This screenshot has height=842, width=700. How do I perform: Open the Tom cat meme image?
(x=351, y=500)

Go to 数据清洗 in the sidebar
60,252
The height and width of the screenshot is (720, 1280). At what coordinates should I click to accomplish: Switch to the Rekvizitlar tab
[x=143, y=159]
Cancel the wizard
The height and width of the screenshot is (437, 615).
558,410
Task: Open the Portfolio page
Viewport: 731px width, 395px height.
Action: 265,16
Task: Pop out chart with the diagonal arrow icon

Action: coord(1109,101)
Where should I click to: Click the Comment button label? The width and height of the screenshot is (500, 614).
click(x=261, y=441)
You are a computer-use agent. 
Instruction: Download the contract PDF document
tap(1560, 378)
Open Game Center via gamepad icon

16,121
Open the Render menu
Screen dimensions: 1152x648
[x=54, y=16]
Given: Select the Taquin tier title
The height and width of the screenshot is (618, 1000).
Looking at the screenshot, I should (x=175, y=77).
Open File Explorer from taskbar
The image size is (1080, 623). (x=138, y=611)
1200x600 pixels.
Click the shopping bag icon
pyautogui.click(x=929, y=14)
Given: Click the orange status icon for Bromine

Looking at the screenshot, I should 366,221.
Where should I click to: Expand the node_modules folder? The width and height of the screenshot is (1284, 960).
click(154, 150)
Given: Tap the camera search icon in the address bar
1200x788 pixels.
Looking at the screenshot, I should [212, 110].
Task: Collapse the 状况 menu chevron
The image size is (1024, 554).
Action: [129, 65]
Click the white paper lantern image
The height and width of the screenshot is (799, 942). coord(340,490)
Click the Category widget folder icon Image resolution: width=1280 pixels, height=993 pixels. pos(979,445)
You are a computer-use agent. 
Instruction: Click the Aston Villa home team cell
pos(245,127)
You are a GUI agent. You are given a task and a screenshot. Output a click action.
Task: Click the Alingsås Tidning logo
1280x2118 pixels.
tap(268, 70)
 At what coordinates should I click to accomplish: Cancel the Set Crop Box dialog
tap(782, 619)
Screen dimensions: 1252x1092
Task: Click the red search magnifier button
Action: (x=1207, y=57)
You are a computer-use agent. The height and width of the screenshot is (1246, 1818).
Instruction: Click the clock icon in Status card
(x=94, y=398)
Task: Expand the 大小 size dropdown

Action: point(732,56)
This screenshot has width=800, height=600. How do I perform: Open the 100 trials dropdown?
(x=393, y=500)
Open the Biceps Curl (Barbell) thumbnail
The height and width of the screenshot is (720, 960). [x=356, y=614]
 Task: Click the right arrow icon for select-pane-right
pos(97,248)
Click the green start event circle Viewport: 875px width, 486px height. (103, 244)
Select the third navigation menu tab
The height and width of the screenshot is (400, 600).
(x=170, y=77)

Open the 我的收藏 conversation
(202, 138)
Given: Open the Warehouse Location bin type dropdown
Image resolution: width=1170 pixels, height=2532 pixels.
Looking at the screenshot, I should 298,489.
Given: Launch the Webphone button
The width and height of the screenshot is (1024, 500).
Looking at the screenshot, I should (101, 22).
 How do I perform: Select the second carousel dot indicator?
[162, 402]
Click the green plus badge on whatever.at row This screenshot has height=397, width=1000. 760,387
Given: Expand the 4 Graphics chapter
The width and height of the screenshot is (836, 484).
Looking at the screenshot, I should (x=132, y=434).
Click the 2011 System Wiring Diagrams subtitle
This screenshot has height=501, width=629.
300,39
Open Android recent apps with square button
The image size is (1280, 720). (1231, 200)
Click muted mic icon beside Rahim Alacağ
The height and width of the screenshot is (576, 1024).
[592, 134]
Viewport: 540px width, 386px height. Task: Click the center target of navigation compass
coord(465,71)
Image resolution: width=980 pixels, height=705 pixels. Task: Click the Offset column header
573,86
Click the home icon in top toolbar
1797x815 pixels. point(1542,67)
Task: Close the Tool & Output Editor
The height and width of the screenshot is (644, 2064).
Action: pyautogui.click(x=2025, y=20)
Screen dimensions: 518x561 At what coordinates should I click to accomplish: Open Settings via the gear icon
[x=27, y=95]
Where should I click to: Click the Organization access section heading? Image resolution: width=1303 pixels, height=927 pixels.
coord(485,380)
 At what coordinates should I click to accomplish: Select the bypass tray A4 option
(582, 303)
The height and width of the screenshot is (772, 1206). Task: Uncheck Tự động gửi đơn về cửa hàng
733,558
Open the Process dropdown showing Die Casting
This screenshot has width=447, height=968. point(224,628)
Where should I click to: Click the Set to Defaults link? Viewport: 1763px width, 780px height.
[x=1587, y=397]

**Work instructions:** Which lines run from the one containing "Open Android recent apps with square button" to the end of the entries above? Print them exactly, both ends included, and nothing else.

**Response:**
Open Android recent apps with square button
The image size is (1280, 720). (1231, 200)
Click muted mic icon beside Rahim Alacağ
The height and width of the screenshot is (576, 1024).
[592, 134]
Viewport: 540px width, 386px height. Task: Click the center target of navigation compass
coord(465,71)
Image resolution: width=980 pixels, height=705 pixels. Task: Click the Offset column header
573,86
Click the home icon in top toolbar
1797x815 pixels. point(1542,67)
Task: Close the Tool & Output Editor
The height and width of the screenshot is (644, 2064).
Action: pyautogui.click(x=2025, y=20)
Screen dimensions: 518x561 At what coordinates should I click to accomplish: Open Settings via the gear icon
[x=27, y=95]
Where should I click to: Click the Organization access section heading? Image resolution: width=1303 pixels, height=927 pixels.
coord(485,380)
 At what coordinates should I click to accomplish: Select the bypass tray A4 option
(582, 303)
The height and width of the screenshot is (772, 1206). Task: Uncheck Tự động gửi đơn về cửa hàng
733,558
Open the Process dropdown showing Die Casting
This screenshot has width=447, height=968. point(224,628)
Where should I click to: Click the Set to Defaults link? Viewport: 1763px width, 780px height.
[x=1587, y=397]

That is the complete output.